Seine Berliner Zeit betrachtete Georg als Lehrjahre. Nicht erst im Nachhinein. Jede Minute, die er auf dem verfetteten Holzrost hinter dem Ausgabetresen verbrachte, erinnerte ihn daran, dass er mehr wollte als die Kontrolle über eine Handvoll serviler Kellner. Fremdbestimmte Arbeit war ihm suspekt. Es war Sklavenarbeit. Und er wollte kein Sklave sein. Natürlich gibt es keine völlige Unabhängigkeit. Seine fast schon illusionären Zukunftspläne verschlossen ihm nicht die Augen vor der Erkenntnis, dass er wie alle anderen in einer Welt von gegenseitigen Abhängigkeiten gefangen war. Aber in dieser Welt der Repressionen war er gewillt, um jeden Fußbreit persönlicher Freiheit zu kämpfen. Das erzählte er Marie während der seltenen Augenblicke, in denen er seinen postkoitalen Offenbarungsbedürfnissen nachgab. Darüber diskutierte er mit Doktor Max, wenn sie nach dem Training ein Bier miteinander tranken, weil alle anderen Getränke, die eigentlich beide bevorzugten, im Vereinsheim als unmännlich galten. Und natürlich breitete er seine Wunschvorstellungen auch aus, wenn er zusammen mit Ellen ihre Arbeitspausen in dem kleinen Café wie einen geheimen Schatz genoss.

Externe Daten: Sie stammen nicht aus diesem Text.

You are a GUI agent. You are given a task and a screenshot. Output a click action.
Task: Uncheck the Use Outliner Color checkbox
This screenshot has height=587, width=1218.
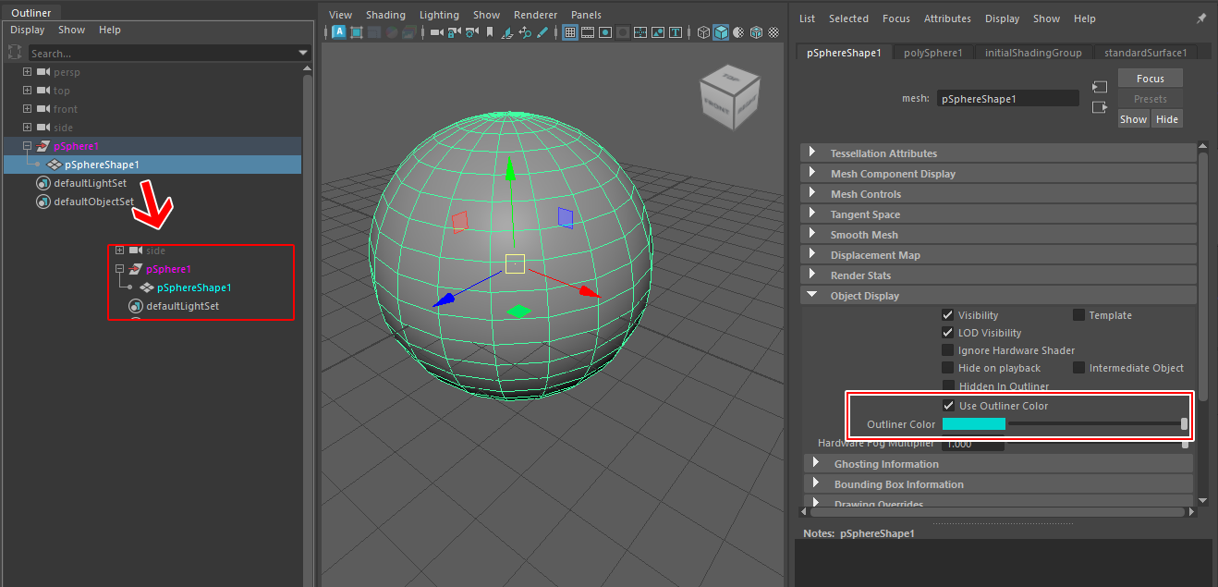[948, 406]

Weitere Vertraute besaß er nicht. Er war kein geselliger Mensch. Zwangloses Beieinander war ihm in der Schankstube seines Vaters zu einem Vorwand für Trinker geworden. Extrovertiert war er nur im Beruf. Seine scheinbare Offenheit war professionell, auf ein Trinkgeld oder andere Vorteile gerichtet. Insoweit war er ein einfacher Charakter.